A Federal law that allows persons to qualify immediately for comparable health insurance coverage when they change their employment relationships. Title II, Subtitle F, of HIPAA gives HHS the authority to mandate the use of standards for the electronic exchange of health care data; to specify what medical and administrative code sets should be used within those standards; to require the use of national identification systems for health care patients, providers, payers (or plans), and employers (or sponsors); and to specify the types of measures required to protect the security and privacy of personally identifiable health care information. Also known as the Kennedy-Kassebaum Bill, the Kassebaum-Kennedy Bill, K2, or Public Law 104-191.
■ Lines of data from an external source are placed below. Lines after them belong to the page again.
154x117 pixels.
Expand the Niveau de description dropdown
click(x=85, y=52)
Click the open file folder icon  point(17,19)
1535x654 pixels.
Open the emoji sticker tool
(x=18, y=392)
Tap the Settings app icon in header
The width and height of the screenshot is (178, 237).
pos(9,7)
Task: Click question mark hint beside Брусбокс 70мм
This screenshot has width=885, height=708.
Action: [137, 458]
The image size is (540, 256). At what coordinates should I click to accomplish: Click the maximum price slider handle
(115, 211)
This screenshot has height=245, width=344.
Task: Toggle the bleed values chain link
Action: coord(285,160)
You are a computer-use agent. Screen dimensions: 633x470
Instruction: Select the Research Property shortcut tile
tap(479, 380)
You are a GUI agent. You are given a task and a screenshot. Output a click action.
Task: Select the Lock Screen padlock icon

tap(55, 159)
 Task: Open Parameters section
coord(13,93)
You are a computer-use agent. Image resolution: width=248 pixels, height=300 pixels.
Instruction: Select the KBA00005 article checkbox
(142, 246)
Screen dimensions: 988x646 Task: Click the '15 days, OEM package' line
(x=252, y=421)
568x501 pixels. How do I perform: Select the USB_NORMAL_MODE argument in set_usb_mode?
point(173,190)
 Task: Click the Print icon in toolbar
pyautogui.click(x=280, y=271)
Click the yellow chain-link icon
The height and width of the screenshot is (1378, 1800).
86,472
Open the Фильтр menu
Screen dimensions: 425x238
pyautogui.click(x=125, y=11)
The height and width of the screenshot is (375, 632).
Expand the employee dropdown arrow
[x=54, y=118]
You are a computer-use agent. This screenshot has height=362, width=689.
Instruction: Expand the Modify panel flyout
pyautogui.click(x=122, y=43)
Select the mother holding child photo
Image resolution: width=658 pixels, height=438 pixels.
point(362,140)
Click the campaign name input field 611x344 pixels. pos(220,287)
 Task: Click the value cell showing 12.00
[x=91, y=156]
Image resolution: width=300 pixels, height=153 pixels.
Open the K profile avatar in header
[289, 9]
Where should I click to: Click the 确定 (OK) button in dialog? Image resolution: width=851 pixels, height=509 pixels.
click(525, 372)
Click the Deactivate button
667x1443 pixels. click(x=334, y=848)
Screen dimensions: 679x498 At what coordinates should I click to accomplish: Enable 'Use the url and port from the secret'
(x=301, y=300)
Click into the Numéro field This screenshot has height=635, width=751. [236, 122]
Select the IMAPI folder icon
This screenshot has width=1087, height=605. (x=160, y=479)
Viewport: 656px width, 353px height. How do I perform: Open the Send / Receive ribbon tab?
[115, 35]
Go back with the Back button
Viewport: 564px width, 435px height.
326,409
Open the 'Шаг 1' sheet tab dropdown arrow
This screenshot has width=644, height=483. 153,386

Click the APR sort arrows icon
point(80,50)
HEALTH MAINTENANCE ORGANIZATION (HMO) (MEDICARE)

A type of Medicare Advantage Plan that is available in some areas of the country. Plans must cover all Medicare Part A and Part B health care. Some HMOs cover extra benefits, like extra days in the hospital. In most HMOs, you can only go to doctors, specialists, or hospitals on the plan’s list except in an emergency. Your costs may be lower than in the Original Medicare Plan.

HEMODIALYSIS (HD)

This treatment is usually done in a dialysis facility but can be done at home with the proper training and supplies. HD uses a special filter (called a dialyzer or artifical kidney) to clean your blood. The filter connects to a machine. During treatment, your blood flows through tubes into the filter to clean out wastes and extra fluids. Then the newly cleaned blood flows through another set of tubes and back into your body (See dialysis and peritoneal dialysis.).

HOME HEALTH CARE

Limited part-time or intermittent skilled nursing care and home health aide services, physical therapy, occupational therapy, speech-language pathology services, medical social services, durable medical equipment (such as wheelchairs, hospital beds, oxygen, and walkers), medical supplies, and other services.

HOSPICE CARE

A special way of caring for people who are terminally ill. Hospice care involves a team-oriented approach that addresses the medical, physical, social, emotional and spiritual needs of the patient. Hospice also provides support to the patient’s family or caregiver as well. Hospice care is covered under Medicare Part A (Hospital Insurance).

INPATIENT CARE

Health care that you get when you are admitted to a hospital or skilled nursing facility.

LIFETIME RESERVE DAYS

In the Original Medicare Plan, a total of 60 extra days that Medicare will pay for when you are in a hospital more than 90 days during a benefit period. Once these 60 reserve days are used, you don't get any more extra days during your lifetime. For each lifetime reserve day, Medicare pays all covered costs except for a daily coinsurance ($456 in 2005).

LIMITING CHARGE

In the Original Medicare Plan, the highest amount of money you can be charged for a covered service by doctors and other health care suppliers who don’t accept assignment. The limiting charge is 15% over Medicare’s approved amount. The limiting charge only applies to certain services and doesn’t apply to supplies or equipment.

LONG-TERM CARE

A variety of services that help people with health or personal needs and activities of daily living over a period of time. Long-term care can be provided at home, in the community, or in various types of facilities, including nursing homes and assisted living facilities. Most long-term care is custodial care. Medicare doesn’t pay for this type of care if this is the only kind of care you need.